Yes, you’re reading it right. I shaved my head! And I’m superexcited to share the result, and my reasons behind doing it.
So really, before I shaved my head, I had a full gorgeous head of hair. Here is a picture of me yesterday, before shaving it off:
I really loved my hair. It was a part of me I was very proud of. My hair color, the natural waves, the thickness, I had great hair! But since a couple of years ago, I had this idea playing in my head of shaving it off. And after years of doubt, and society holding me back, or even the fear of opinions from certain people I care about, I finally decided to stop being scared. I went for it. And this is how I look now:
This might be a weird thing for me to say in the eyes of some people, but honestly, I have never felt so confident, sexy, and feminine as I do now! I now look in the mirror, and all I can think right now is: this is me. And I don’t know for how long that will be the case, since I love changing my hair, but for now, I’m so happy with it.
So why did I shave it? And why was I scared to do so at first?
There’s this thing going on in our society where we have these huge gender roles. Women have to have long hair, men can’t wear makeup, … As a kid, I had been confronted with a female friend being bullied because she had short hair. They would compare her to a boy, and make fun of her. We are raised to think that one thing is feminine, and the other is manly, and it can not be switched. “A woman with short hair? She must be gay”. We get these ideas and stereotypes stuck in our head, and with it, we hold people back from being who they are. It held me back for a long time too. And I finally came to a point in my life in which I decided to just be myself. And if some people disappear from my life because of that, that’s their loss, and not mine.

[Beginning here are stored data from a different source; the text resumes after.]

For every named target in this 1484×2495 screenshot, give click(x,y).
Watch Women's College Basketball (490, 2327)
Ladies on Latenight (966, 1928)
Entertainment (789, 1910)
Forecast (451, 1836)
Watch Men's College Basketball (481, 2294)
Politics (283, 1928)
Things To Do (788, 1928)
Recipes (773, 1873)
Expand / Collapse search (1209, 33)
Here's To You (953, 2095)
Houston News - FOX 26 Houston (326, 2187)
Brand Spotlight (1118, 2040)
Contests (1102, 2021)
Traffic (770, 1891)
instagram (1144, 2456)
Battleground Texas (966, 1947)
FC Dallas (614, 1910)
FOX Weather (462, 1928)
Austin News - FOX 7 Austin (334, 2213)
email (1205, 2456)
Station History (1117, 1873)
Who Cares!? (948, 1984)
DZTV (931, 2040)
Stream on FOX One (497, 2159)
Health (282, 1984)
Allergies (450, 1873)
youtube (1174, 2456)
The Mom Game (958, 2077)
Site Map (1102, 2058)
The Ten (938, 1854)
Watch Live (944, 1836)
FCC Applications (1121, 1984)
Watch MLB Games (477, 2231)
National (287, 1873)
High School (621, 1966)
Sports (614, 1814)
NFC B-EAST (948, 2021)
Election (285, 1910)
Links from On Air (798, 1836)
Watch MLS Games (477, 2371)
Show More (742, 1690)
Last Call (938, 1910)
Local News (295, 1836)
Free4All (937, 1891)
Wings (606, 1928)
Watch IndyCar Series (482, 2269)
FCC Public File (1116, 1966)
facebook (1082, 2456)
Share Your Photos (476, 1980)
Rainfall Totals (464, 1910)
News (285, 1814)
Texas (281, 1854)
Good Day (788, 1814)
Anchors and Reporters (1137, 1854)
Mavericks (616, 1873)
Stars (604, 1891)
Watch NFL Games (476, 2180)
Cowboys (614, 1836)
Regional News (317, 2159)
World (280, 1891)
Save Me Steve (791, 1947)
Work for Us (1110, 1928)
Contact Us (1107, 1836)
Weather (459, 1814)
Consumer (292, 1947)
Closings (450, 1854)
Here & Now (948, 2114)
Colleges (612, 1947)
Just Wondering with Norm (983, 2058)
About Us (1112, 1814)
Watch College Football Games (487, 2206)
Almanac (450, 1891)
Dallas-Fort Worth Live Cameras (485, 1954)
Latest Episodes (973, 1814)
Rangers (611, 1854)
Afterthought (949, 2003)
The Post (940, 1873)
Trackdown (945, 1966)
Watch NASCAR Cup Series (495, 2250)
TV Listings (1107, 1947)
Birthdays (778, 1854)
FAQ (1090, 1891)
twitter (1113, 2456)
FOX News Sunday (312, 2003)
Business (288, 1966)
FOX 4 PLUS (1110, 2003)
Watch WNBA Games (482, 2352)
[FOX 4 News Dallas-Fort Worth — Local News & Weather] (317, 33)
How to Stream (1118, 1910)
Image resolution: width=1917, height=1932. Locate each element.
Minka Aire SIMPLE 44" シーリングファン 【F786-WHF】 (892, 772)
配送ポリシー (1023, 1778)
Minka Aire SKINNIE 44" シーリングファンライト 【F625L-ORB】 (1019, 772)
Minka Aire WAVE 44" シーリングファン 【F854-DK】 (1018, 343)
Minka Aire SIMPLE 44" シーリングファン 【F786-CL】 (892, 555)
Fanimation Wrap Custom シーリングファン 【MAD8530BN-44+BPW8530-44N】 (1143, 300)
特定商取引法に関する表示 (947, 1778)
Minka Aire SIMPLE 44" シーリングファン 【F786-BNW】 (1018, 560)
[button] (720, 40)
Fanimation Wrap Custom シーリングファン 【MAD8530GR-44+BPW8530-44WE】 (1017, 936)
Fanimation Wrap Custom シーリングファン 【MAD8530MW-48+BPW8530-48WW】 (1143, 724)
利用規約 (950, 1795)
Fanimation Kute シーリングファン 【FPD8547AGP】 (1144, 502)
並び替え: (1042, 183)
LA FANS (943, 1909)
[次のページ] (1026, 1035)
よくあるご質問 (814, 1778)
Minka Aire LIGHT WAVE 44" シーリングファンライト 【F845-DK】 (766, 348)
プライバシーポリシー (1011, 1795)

Over a time period of a couple of years, I have watched a bunch of videos of women shaving their heads, and admired a bunch of other people for having the guts to do it and looking so incredibly fierce, strong, and confident. They were an example to me, and I truly looked up to them. I felt like it is just so silly how much women care about their hair. A man for example can do whatever they want to their hair and no one will look at them weirdly. But for many women I know, their hair is so very important. And I don’t get why. If you strip away the stereotypes humans created, no one would care about what your hair would look like. But many women are scared to not be feminine enough without their hair, and are terrified by the thought of not having hair anymore. In this society, I guess that’s normal, because we were raised to believe we should have long hair if we want to look like a girl, or a woman. Hair doesn’t define who you are. It doesn’t matter if you have a bunch of hair or no hair at all. What matters, and what will always continue to matter, is who you are on the inside. So I guess that shaving off my hair is in fact a statement that I want to make. Be bold, do whatever the hell you want, be yourself. And most of all: love yourself, and the people that matter, will love you back.